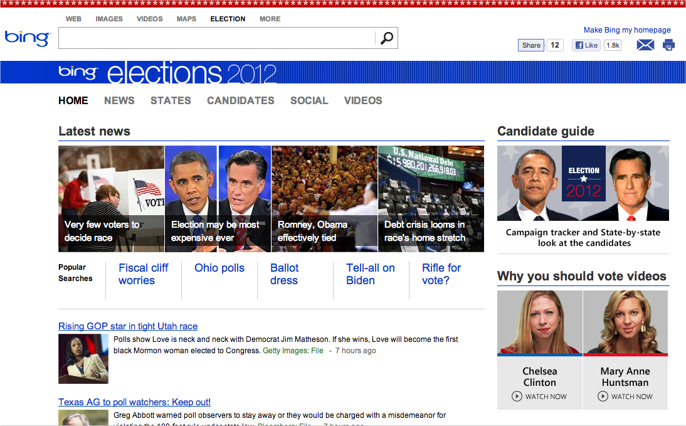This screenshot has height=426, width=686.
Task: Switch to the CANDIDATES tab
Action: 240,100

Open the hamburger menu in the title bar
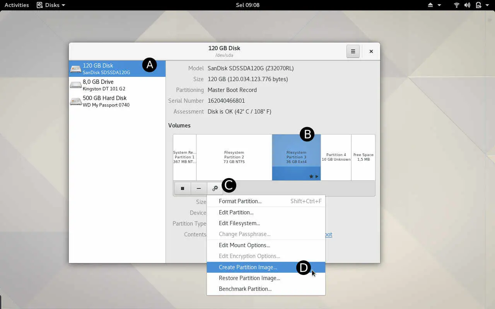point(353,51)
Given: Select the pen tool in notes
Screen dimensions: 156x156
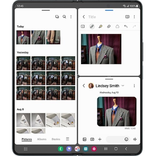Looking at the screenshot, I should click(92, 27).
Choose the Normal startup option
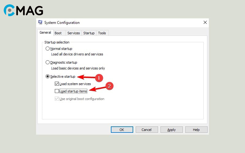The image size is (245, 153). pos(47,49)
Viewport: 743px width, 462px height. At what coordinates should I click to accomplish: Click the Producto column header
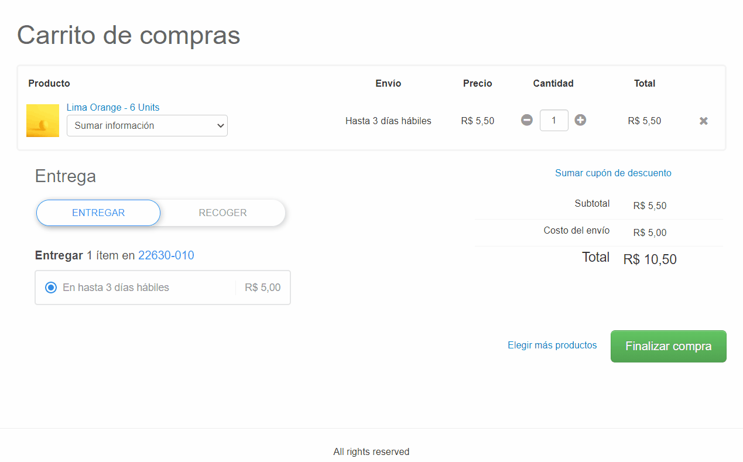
-=-=-
### [ASSIGNED TASK]
Please give again, word for word, the lines from the one containing "Open the hamburger menu in the title bar" through the last line of the listing above, inclusive, and leave out pictures.

### [ANSWER TO THIS PROBLEM]
Open the hamburger menu in the title bar
point(353,51)
Given: Select the pen tool in notes
Screen dimensions: 156x156
Looking at the screenshot, I should click(92, 27).
Choose the Normal startup option
The image size is (245, 153). pos(47,49)
Viewport: 743px width, 462px height. At what coordinates should I click to accomplish: Click the Producto column header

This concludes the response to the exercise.